Now, our extensive global footprint and strong local presence provide a very distinct competitive advantage enabling us to secure premium spreads above industry benchmarks. This advantage supports sustained positive cash flows, whereas many producers in China face cash breakeven or even losses due to the persistently low benchmark spreads over the historical levels. Looking at the packaging business, it reported an Adjusted EBITDA $26 million for Q3, a 3% decline quarter over quarter primarily due to short-term lower demand from adverse weather conditions in Thailand and Nigeria. However, recent expansions we will discuss in the coming slides later are expected to continue packaging strong overall growth trajectory and in specialty chemicals Adjusted EBITDA was lower quarter over quarter, mainly due to the impact of the NDC campaign that was carried out during Q1 and Q2. However, this was partially offset by improved margins in the PIA segment.
Now, looking to the industry itself, we would like to share the demand drivers, margin dynamics and strategic actions that indicate the growth potential. In line with our proactive approach to capture this value, demand for PET remains robust. As you can see from the chart on the left, in 2024 it is projected to grow steadily at 4.7% and also expected to remain stable in the coming years. In the long term, this year global PET demand growth is close to 4% for virgin and about 9% for recycled PET. Together the growth is 4.7%. Furthermore, IVL benefits from our global presence and expansion in emerging markets like India and Nigeria where the demand growth is quite strong around 9% to 10% now.

(Requirement) Could you continue the earnings call remarks on PET demand, picking up right after their final sentence? The data after this point was taken from a separate source.

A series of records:
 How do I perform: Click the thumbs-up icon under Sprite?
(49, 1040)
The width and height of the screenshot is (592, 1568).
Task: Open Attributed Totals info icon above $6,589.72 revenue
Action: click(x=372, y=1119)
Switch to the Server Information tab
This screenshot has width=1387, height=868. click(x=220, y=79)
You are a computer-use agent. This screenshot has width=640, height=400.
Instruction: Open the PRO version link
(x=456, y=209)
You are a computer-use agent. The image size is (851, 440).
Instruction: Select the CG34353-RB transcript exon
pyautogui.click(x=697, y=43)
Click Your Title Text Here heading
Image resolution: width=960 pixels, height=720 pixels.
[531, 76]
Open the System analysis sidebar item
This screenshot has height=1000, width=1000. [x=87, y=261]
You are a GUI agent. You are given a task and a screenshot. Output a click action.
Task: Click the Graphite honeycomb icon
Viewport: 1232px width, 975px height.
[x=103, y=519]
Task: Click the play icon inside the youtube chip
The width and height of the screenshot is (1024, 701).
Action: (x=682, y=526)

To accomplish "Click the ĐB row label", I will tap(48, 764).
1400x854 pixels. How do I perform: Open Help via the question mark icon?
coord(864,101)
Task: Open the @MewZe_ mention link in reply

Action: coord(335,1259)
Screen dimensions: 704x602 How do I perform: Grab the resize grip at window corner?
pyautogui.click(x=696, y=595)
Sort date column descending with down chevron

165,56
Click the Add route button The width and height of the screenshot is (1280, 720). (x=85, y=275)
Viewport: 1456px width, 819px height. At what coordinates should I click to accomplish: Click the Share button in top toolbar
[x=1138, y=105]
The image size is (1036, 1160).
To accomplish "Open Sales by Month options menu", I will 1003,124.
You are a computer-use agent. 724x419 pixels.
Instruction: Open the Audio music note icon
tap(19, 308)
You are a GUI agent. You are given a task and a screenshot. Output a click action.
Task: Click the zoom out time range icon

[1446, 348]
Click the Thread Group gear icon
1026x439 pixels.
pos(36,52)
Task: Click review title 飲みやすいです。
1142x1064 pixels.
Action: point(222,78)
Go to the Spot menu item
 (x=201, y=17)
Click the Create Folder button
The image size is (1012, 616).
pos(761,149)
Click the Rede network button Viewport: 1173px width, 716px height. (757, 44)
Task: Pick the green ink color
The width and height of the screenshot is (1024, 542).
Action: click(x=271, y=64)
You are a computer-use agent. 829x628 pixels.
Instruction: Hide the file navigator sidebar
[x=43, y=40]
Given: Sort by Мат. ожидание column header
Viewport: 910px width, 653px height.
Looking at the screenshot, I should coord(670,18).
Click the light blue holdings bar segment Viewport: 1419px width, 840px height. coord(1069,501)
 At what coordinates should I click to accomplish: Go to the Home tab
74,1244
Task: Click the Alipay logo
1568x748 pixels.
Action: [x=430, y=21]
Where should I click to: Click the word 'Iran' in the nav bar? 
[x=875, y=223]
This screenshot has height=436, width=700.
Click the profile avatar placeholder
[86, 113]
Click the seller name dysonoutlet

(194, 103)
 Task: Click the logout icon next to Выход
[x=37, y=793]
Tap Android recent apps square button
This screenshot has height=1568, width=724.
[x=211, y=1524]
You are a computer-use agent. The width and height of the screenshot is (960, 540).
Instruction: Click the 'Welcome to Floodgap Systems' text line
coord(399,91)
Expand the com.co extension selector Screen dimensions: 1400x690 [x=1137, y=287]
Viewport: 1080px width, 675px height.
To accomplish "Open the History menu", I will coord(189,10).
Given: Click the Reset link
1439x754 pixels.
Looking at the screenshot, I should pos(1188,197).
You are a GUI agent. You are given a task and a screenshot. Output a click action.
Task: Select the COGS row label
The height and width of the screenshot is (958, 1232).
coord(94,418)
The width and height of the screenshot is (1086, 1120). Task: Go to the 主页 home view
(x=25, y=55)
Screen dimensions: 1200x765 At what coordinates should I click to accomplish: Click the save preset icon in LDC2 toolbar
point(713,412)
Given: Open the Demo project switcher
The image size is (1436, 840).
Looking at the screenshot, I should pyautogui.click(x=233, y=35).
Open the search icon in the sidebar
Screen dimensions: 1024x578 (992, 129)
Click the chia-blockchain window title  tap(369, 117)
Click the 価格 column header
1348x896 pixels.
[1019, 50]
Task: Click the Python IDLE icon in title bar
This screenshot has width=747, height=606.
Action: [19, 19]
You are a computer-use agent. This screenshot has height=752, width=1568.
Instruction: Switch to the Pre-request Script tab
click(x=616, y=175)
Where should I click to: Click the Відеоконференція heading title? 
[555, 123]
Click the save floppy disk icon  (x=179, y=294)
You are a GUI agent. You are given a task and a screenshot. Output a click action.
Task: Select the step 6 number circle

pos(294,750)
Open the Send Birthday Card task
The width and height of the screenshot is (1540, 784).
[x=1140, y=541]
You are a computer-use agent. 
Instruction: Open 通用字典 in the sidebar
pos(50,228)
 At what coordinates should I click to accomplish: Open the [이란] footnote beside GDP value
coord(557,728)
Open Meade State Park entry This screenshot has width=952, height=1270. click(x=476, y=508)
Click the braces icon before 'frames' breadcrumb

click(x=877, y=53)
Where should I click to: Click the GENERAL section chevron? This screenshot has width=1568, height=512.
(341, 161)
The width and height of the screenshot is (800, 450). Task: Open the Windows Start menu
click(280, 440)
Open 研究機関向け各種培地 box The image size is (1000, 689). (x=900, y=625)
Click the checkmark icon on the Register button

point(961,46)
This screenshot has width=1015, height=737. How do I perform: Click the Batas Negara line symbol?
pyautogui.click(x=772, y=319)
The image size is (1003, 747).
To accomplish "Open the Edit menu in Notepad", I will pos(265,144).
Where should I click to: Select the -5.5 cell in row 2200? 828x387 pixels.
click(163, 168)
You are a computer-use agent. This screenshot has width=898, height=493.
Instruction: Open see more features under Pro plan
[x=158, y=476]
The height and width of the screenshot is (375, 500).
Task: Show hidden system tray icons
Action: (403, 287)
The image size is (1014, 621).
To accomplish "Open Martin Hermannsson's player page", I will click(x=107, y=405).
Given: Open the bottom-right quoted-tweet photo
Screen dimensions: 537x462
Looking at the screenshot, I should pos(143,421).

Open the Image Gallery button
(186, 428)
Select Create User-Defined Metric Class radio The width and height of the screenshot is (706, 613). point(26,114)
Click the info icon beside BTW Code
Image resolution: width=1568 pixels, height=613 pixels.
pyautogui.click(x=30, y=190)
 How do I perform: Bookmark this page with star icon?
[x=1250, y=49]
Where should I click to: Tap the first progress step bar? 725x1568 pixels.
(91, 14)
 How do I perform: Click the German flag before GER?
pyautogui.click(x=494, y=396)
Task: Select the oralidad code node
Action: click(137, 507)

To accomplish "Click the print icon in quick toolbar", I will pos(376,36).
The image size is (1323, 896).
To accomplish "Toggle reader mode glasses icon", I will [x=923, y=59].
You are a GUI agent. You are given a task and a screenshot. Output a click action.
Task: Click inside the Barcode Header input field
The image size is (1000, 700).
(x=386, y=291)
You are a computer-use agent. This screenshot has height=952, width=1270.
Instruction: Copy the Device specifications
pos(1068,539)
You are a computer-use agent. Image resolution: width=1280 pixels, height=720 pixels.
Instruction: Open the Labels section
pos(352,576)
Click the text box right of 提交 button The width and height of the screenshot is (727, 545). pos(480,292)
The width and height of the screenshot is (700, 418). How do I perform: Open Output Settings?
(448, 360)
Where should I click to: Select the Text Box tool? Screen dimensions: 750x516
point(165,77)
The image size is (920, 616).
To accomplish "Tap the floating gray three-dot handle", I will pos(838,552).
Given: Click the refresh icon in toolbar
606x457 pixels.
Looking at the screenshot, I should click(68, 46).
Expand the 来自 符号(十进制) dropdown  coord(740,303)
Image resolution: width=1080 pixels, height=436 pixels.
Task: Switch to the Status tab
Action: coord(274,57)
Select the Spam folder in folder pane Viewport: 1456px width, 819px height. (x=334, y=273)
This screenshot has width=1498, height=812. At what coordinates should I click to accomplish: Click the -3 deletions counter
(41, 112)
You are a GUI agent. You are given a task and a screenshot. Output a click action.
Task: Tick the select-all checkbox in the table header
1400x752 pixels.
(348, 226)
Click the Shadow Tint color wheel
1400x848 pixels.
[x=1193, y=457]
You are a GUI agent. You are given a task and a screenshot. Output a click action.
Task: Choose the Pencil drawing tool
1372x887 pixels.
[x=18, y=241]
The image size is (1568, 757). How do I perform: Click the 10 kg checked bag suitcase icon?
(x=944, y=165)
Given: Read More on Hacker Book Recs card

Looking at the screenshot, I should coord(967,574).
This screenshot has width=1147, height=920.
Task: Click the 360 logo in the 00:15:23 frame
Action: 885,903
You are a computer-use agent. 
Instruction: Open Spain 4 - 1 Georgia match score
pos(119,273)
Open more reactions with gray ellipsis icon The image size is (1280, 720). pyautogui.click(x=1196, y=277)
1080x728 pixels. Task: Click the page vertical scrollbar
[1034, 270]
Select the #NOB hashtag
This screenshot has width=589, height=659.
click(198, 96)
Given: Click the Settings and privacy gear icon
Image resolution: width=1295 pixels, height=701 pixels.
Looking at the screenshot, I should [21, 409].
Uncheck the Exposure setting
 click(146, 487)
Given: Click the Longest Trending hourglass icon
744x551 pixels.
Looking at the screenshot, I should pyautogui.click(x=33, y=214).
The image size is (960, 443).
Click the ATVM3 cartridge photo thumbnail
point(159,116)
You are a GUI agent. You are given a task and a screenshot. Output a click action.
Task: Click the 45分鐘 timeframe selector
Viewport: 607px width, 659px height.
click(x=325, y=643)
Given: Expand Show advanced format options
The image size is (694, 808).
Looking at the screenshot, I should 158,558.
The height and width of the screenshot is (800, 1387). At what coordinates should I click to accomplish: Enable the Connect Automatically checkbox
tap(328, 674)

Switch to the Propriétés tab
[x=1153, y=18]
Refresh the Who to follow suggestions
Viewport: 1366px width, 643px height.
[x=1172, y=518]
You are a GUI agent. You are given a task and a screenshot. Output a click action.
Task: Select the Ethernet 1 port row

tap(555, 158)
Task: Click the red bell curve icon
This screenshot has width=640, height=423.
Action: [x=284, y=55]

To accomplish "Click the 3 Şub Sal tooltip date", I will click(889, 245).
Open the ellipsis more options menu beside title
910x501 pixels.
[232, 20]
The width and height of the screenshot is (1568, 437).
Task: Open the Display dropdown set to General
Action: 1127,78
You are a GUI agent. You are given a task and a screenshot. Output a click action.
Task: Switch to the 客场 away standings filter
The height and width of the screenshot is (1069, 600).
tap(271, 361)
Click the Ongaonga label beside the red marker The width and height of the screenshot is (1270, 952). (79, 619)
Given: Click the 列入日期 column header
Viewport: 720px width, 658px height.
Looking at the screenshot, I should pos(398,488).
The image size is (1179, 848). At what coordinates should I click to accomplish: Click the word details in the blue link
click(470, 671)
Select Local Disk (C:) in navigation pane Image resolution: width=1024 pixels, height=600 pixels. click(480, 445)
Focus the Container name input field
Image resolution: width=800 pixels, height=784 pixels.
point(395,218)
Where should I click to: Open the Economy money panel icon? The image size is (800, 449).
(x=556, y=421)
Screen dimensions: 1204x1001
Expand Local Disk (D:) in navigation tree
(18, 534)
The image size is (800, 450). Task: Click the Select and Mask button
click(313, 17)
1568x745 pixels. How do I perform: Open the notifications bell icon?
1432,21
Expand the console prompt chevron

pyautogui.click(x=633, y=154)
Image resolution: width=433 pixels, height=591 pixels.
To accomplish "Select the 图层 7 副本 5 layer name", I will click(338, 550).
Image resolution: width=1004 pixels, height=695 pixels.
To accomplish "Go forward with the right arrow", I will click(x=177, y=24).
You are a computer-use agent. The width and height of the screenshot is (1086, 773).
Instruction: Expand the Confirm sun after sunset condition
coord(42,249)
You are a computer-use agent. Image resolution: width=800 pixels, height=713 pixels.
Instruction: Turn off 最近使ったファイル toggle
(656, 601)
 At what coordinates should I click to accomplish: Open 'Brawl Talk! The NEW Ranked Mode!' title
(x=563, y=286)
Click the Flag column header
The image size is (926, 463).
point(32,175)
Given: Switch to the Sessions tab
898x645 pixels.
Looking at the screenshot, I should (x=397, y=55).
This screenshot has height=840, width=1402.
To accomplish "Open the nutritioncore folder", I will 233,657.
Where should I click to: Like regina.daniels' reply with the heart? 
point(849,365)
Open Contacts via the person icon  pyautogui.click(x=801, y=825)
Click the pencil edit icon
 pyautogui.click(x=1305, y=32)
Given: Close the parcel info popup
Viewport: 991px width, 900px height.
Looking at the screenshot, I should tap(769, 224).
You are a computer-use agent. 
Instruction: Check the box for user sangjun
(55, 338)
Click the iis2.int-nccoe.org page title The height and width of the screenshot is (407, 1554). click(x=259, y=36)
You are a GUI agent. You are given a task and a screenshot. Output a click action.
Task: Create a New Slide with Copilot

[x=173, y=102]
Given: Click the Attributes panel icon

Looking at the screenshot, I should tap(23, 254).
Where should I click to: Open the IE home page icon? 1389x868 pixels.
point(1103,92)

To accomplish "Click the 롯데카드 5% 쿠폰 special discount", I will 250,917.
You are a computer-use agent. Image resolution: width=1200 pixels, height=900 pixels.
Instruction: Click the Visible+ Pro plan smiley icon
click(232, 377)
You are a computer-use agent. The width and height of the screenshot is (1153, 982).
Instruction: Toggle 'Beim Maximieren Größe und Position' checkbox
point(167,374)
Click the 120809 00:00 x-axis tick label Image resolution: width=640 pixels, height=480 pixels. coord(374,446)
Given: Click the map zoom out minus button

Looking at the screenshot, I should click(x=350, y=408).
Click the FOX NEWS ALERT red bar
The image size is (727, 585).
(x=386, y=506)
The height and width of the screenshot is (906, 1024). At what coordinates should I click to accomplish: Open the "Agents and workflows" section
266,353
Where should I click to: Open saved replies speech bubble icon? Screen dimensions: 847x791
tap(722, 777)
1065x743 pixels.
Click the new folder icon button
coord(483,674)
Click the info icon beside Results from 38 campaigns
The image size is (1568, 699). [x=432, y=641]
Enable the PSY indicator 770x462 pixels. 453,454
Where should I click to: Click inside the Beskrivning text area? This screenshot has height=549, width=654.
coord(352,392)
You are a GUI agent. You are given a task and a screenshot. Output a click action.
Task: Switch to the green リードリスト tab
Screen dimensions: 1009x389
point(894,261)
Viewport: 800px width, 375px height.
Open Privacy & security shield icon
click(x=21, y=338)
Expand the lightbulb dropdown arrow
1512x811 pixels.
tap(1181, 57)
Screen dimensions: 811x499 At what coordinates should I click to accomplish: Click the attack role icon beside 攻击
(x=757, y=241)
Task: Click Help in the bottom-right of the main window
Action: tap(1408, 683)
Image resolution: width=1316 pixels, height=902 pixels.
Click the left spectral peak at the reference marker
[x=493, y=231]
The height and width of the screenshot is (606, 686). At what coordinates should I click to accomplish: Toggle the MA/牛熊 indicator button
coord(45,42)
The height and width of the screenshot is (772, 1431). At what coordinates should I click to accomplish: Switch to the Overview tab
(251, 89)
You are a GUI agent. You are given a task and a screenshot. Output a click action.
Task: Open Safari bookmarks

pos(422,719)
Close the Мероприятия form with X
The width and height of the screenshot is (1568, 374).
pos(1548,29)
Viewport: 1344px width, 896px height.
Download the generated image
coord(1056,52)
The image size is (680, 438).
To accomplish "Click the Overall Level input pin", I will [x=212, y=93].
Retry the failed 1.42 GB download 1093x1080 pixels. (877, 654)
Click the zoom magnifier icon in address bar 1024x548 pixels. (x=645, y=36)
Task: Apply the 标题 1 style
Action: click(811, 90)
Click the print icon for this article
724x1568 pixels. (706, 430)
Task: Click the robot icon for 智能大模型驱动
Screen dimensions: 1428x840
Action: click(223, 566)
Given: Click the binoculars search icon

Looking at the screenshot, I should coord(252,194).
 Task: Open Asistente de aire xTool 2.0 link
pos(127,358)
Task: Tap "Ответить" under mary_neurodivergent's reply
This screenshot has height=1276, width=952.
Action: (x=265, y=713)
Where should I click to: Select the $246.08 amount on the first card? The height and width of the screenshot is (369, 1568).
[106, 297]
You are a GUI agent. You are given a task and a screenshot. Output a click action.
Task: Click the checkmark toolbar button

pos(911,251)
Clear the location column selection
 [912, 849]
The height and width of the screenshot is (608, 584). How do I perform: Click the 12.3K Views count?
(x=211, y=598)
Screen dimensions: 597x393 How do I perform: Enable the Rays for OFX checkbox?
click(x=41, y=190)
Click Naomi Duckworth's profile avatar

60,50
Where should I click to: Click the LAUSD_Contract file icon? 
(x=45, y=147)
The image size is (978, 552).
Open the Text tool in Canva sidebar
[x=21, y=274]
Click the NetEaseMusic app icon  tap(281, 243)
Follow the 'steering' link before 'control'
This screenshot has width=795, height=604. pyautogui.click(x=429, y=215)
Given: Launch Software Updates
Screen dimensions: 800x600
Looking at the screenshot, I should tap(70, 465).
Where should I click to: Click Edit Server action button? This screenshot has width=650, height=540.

(Answer below)
Key drivers of this growth include population growth, consumer preference for sustainable packaging, unfavorable economic factors such as the recent interest rate cuts in the U.S. and the anticipated further cuts. These are predicted to boost consumption of our end products and with rising global recycling rates, PET's role in the packaging industry is set to strengthen further in the near term. Spreads are stabilizing, supported by industry discipline. Margins have seen consistent recovery through Q3 2024 and we have also seen further improvement in October. While the ongoing Red Sea disruption keeps freight rates elevated, IVL's local presence in Europe and the Americas allows us to capture premiums due to the impact on imports rising.
Based on these factors, CPET management is focused on sustaining and expanding our market share, maintaining a market premium by leveraging our global footprint, gaining efficiency from asset optimization and reducing working capital cost to drive long-term value. Now to move to some recent case studies and highlights in overall progress for CPET, we are looking at this case study on recycling vertical. As you may know, Indorama Ventures has been a pioneer in PET recycling, a vision that has led us to become the global leader in this space. Similar to what we are in the virgin resin space, we foresaw the value and impact of this business and have strategically invested to make it a core part of our future growth. Today we have 20-plus facilities across Asia, EMEA and the Americas.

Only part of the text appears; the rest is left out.